The development of battlefield medicine and its application in a civilian setting helped to prepare Cuba for the difficulties that arose following the fall of the USSR and the ramping up of US aggression in the 1990s. By encouraging doctors and healthcare staff to push their limits while coping with limited supplies, Fitz feels that the reduction of consumption is also a positive model for combatting the excessive waste in the medical systems of various countries, particularly the USA.

Fitz argues that Cuban medical care is both cheaper and better than that of the USA, largely due to the need to develop under US trade embargoes and the lack of private profit driven companies. Comparative tables of child mortality and life expectancy rates with the USA are provided and show a rough parity of results between the affluent USA and the embargoed Cuba, with the argument that Cuban medicine is equal to or better than that of the USA even with the artificial restrictions placed on the nation by these outside forces being a notable refrain.

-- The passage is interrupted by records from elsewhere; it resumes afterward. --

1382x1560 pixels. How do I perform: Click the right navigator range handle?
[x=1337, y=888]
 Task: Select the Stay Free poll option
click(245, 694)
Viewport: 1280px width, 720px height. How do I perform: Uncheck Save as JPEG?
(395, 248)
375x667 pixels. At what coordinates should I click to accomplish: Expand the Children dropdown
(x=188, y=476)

The difference in attitudes between doctors trained in Cuba and those trained elsewhere in travelling to isolated areas and remaining in disaster areas to continue providing assistance when others have left is heavily emphasised, with the remarkable note that Cuban aid teams formed a special brigade to assist in the wake of Hurricane Katrina. That their assistance was refused demonstrates the continuing hostility of successive American governments to allowing any positive publicity for the Cuban administration.

The focus on egalitarianism is interesting as it shows the commitment to ending the classist and racist attitudes inherited from the pre-revolutionary period, as well as widening women’s access to the medical discipline. While mentioning that certain attitudes such as homophobia have impacted on healthcare, the overall theme of the book is to demonstrate the massive strides taken in Cuba to provide comprehensive universal care.

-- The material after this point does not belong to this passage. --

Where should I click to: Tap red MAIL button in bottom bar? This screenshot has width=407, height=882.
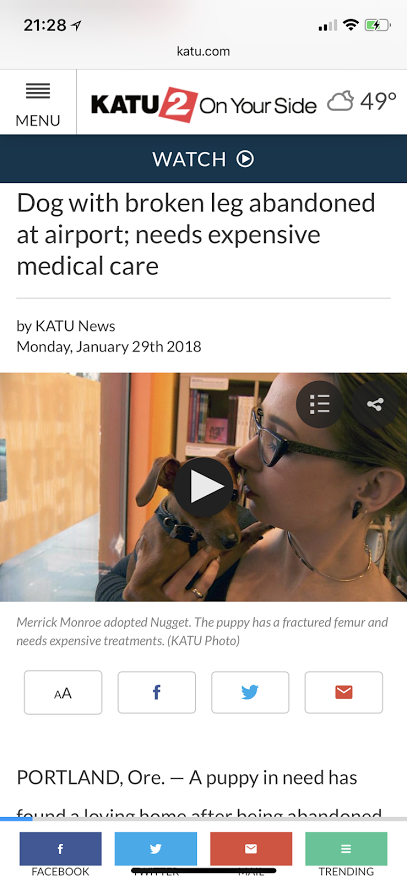pos(251,854)
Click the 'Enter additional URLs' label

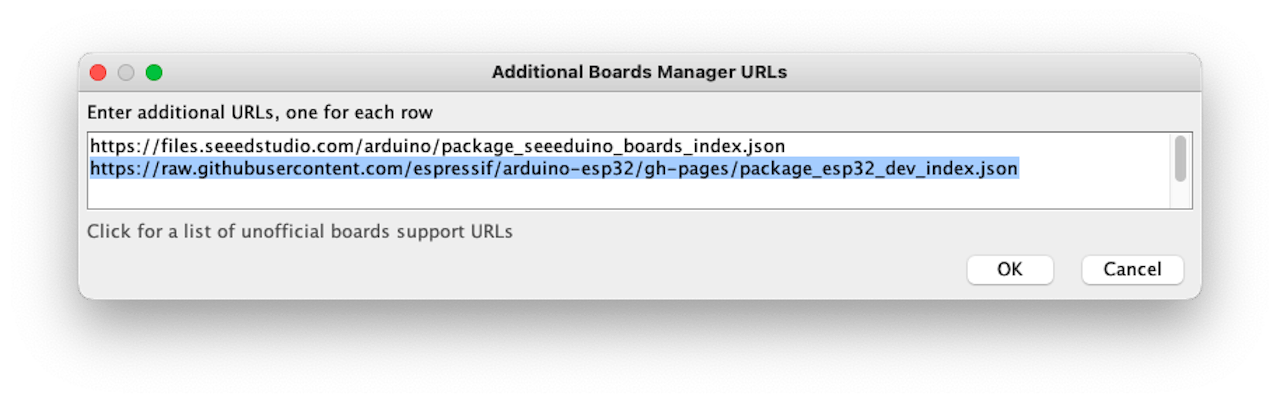point(259,111)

Overall the book is a good starting point for a study of the challenges that are found when practising medicine on a humanitarian basis rather than with the profit motive seen in capitalist societies, but it paints an overly rosy picture of the Cuban medical system. The need for an international solidarity approach that respects individual cultures rather than imperialistically imposing their own is another point on which the comparison with the US shows Cuba in a favourable light. The subject warrants further study as each chapter could form the basis of an entire book.